Here we provide a demo dataset in "examples" folder. This dataset contains 15 WGS-amplicon training pairs, and 622 amplicon samples for calibration. All samples were produced by Human Microbiome Project stage I. Gene profiles of WGS samples were directly analyzed by HuMANn 2. Amplicon samples were sequenced by V3-V5 region 16S rRNA sequencing, and gene profiles were inferred by PICRUSt 2.
In this dataset, " training.wgs.ko.abd" is the gene relative abundance table of 15 training WGS samples, and "training.16s.ko.abd" is that of 15 matched training amplicon samples. The gene profiles of samples for calibration is in “16s.ko.abd”, and their meta-data is in “meta.txt”.
To run the demo, you can either run the script “Readme”:
cd example
sh Readme
or type the following command:
meta-apo-train -T training.wgs.ko.abd -t training.16s.ko.abd -o meta-apo.model
meta-apo-calibrate -t 16s.ko.abd -m meta-apo.model -o 16s.ko.calibrated.abd
Then the output file "16s.ko.calibrated.abd " is the calibrated relative abundance of the amplicon microbiomes.
This demo run should take less than 2 minutes on a recommended computer.

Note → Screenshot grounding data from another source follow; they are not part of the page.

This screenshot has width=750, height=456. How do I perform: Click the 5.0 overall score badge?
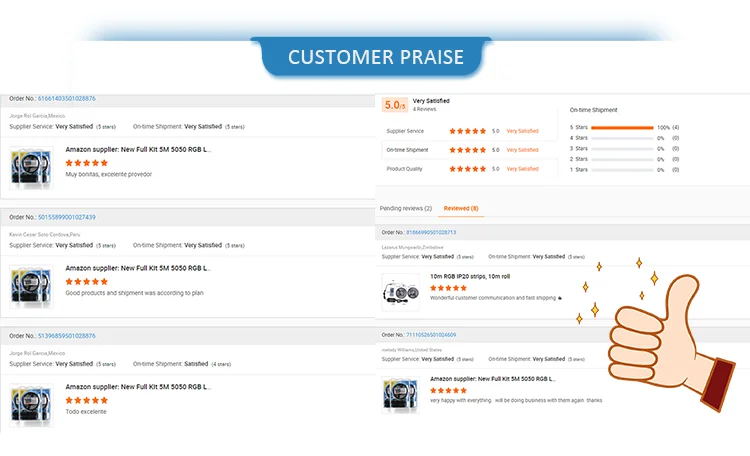pyautogui.click(x=396, y=105)
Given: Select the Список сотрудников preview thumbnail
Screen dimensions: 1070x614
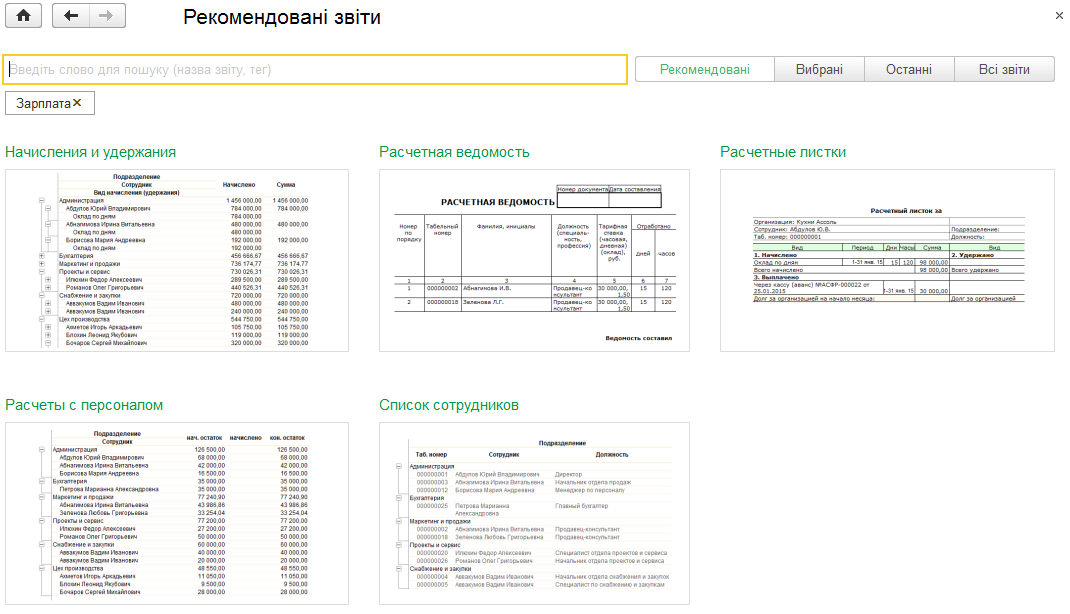Looking at the screenshot, I should pyautogui.click(x=534, y=514).
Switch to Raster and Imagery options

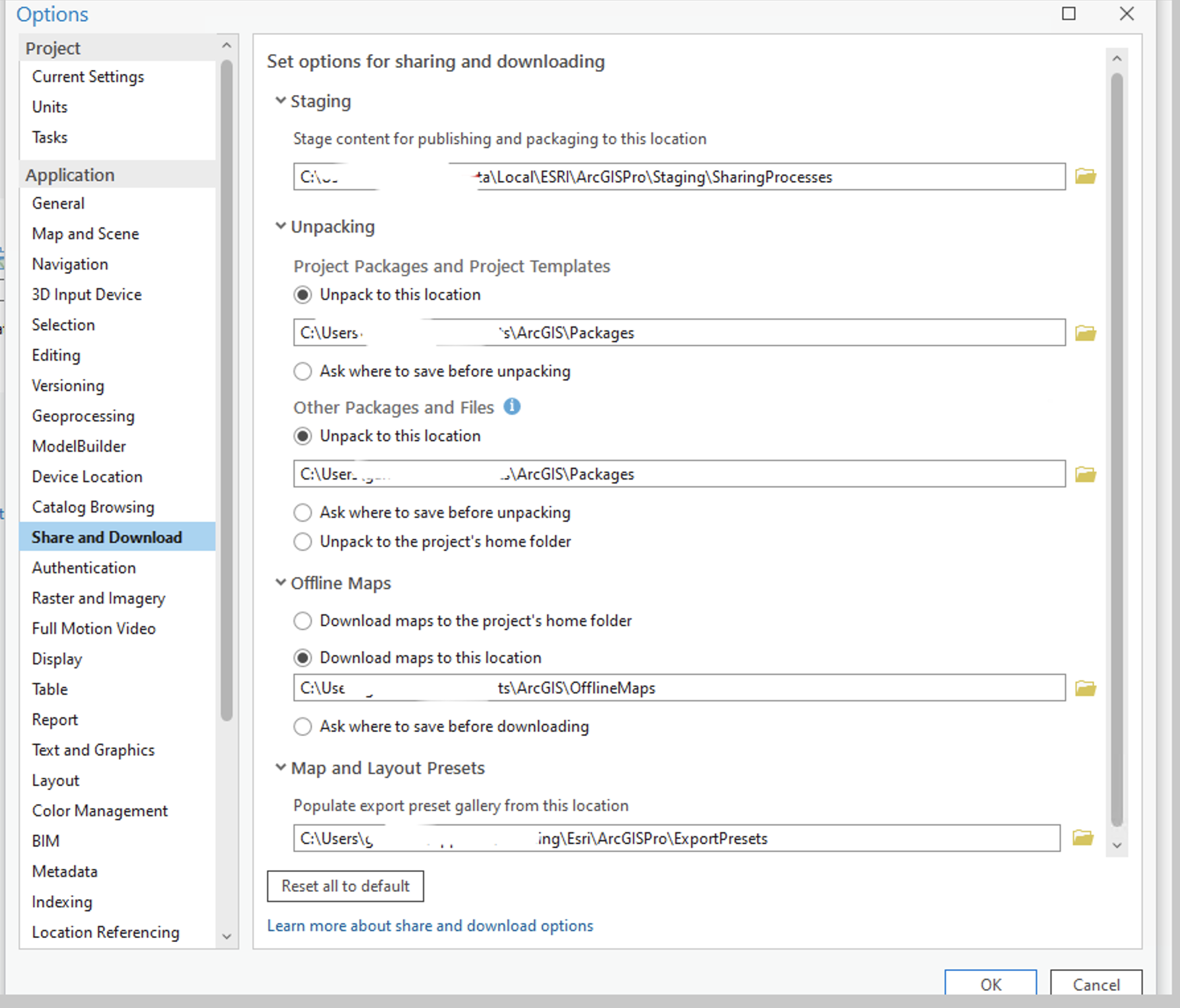pyautogui.click(x=98, y=598)
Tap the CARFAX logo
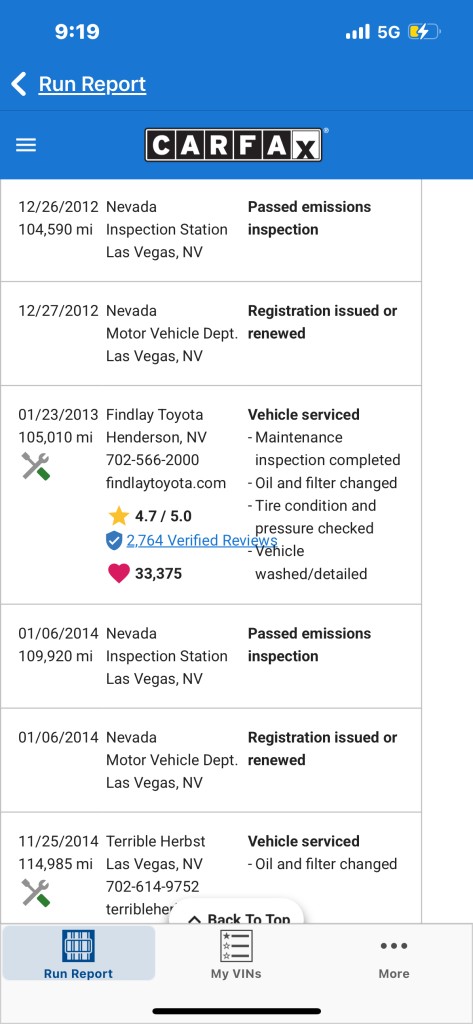 234,145
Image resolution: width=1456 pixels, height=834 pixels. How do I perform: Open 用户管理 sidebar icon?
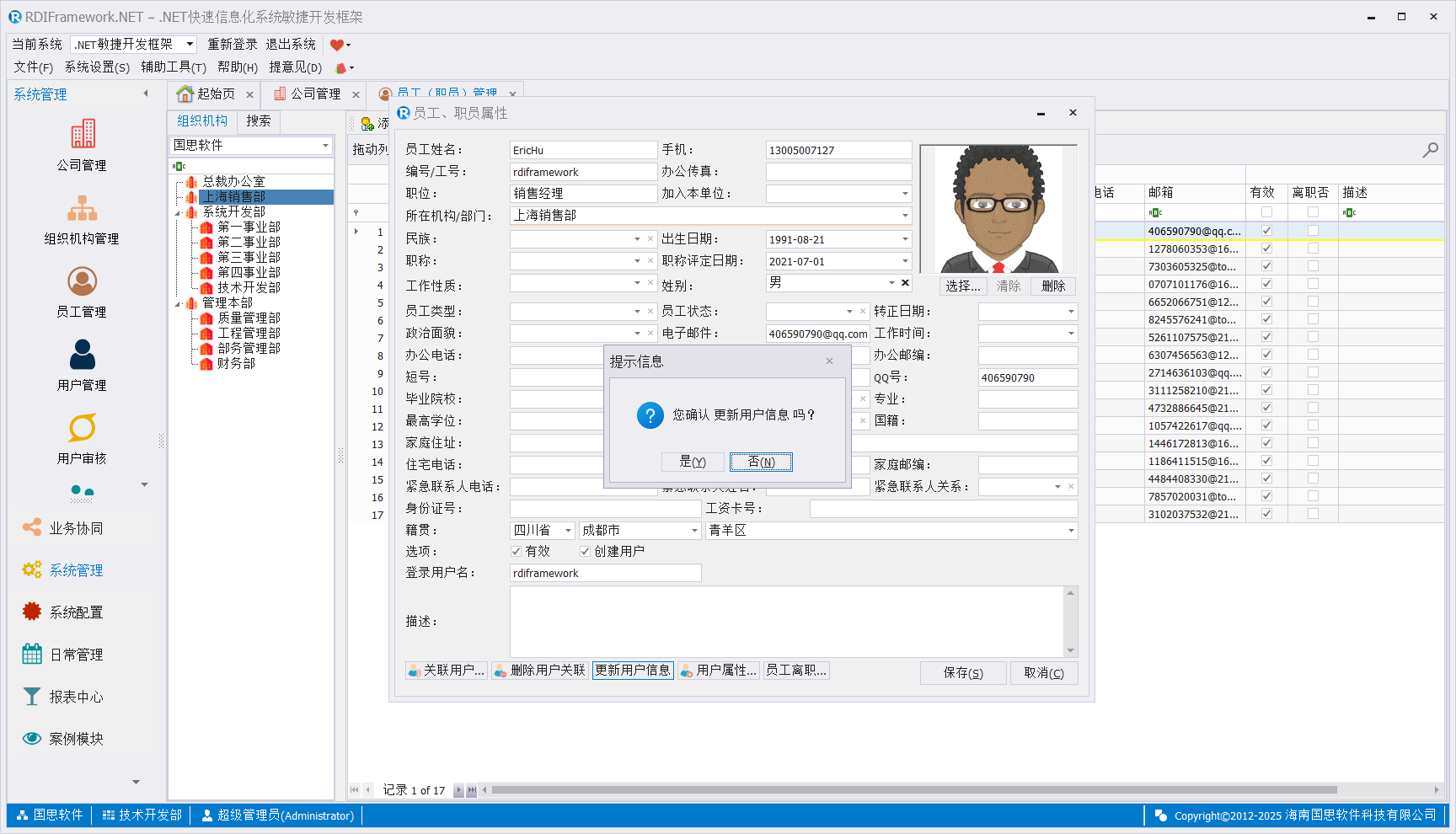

We also provide more datasets for test run, which is used in the manuscript “Meta-Apo improves accuracy of 16S-amplicon-based prediction of microbiome function”. Gene profiles of WGS samples were directly analyzed by HuMANn 2. and gene profiles of amplicons were inferred by PICRUSt 2.
Dataset 1 (~109 MB) contains 622 paired samples of WGS and V3-V5 region 16S rRNA amplicon samples (also integrated in the source code package as example dataset for demo run).
Dataset 2 (~47 MB) contains 295 paired samples of WGS and V1-V3 region 16S rRNA amplicon samples.
Dataset 3 (~827 MB) contains unpaired 2,354 WGS samples and 5,350 V3-V5 16S rRNA amplicon samples.
Dataset 4 (~325 MB) contains unpaired 2,045 WGS samples and 2,186 V1-V3 16S rRNA amplicon samples.
Dataset 5 (~25 MB) contains partially paired 18 WGS samples and 150 V1-V3 16S rRNA amplicon samples.
- Abubucker, S., et al., Metabolic Reconstruction for Metagenomic Data and Its Application to the Human Microbiome. PLoS Computational Biology, 2012, 8(6): e1002358.
- Douglas, G.M., et al., PICRUSt2 for prediction of metagenome functions. Nat Biotechnol, 2020, 38(6): 685-688.